ARTICLE:
>> Begin

This is the only community I am a member of that she isn't. Anyway...
I am in love with my best friend. I met her my sophomore year of college, and I was smitten with her then. Problem is, I was her first boyfriend, and she had expected less affection than I gave, which, combined with my original clinging, was a recipe for disaster. After we broke up, we maintained contact, since we were both members of the same social group and all, and we became close friends. Hell, I helped her through a crush on my roommate, who was in Japan at the time. But in October 2009, all of my friends split, each hating a different one for a different reason. During this time, she and I grew close, to the point she wanted to set me up with her former roommate because she thought that we would be good for each other. My roommate, myself, and her were the only ones left in our bracket, and for the rest of the year, she would come to our room every day. I presumed this was because of the roommate, but she has maintained contact with me.
Problem is, when I get close to someone, they become the embodiment of something to me, and when I lose that friend, they take that with them, as a connection for me to maintain. She took with me my conviction and confidence. She became that, and I could only feel those things properly when she was around or in contact. But because we had dated, and I had messed up, she described it as one of the worst experiences of her life.

>> End

GIVEN DATA:

>> Begin

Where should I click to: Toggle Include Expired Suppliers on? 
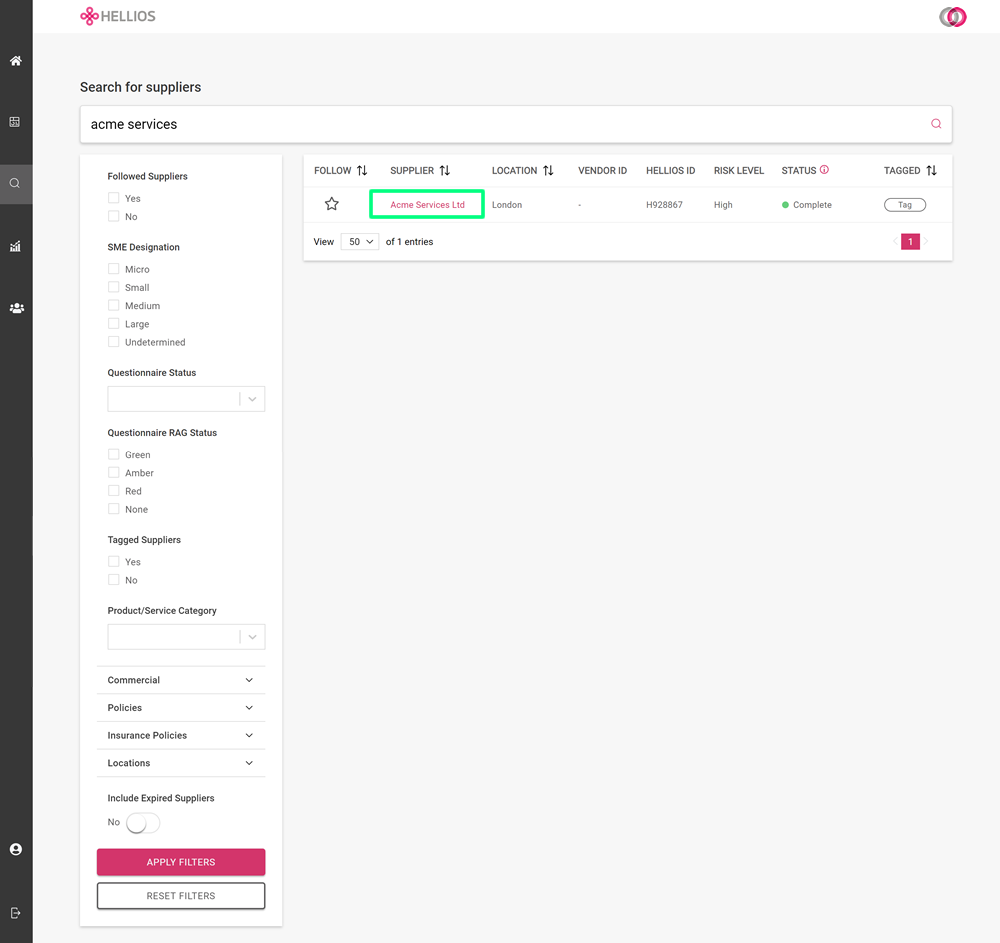pos(141,822)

>> End

OBJECTIVE 1: Can you extract the passage from "Problem is, when" to "of her life." in the post about being in love with a best friend?
OBJECTIVE 2: Would you extend the post about being in love with a best friend, picking up right after its final sentence?

TASK RESULT 1:
Problem is, when I get close to someone, they become the embodiment of something to me, and when I lose that friend, they take that with them, as a connection for me to maintain. She took with me my conviction and confidence. She became that, and I could only feel those things properly when she was around or in contact. But because we had dated, and I had messed up, she described it as one of the worst experiences of her life.

TASK RESULT 2:
I have only loved fully three times in my life, and the last two have either been shut out of my life or shut themselves out. I don't want her to be the same way, but the problem is I love her, and I constantly wish she could love me back. Hell, we make plans to take trips around the world, live out our lives together, but she insists I am not for her. I have grown up a lot these past few years, what with the things I underwent (I will always argue that college age is when most people mature, either through messing up their own lives or riding it out). And I don't want to have to shut her out too, since she'll be the third, along with my joie de vivre and patronly air, and I miss those two more than anything.
I don't need you to say "Go for it" or "Forget her" or "Detach the emotion" or any of that. I need honest advice on what you would do in this situation.
TL;DR: I am in love with my ex/best friend, but I messed up our first relationship. Should I shut her out of my life, endure the friendship, or let her know how I feel, which may make her run?
2 Answers
- 1 decade agoFavorite Answer
you two need to be on the same page. respect her decision. just talk about it with her with complete honesty.
- Anonymous1 decade ago
You need to tell her these things.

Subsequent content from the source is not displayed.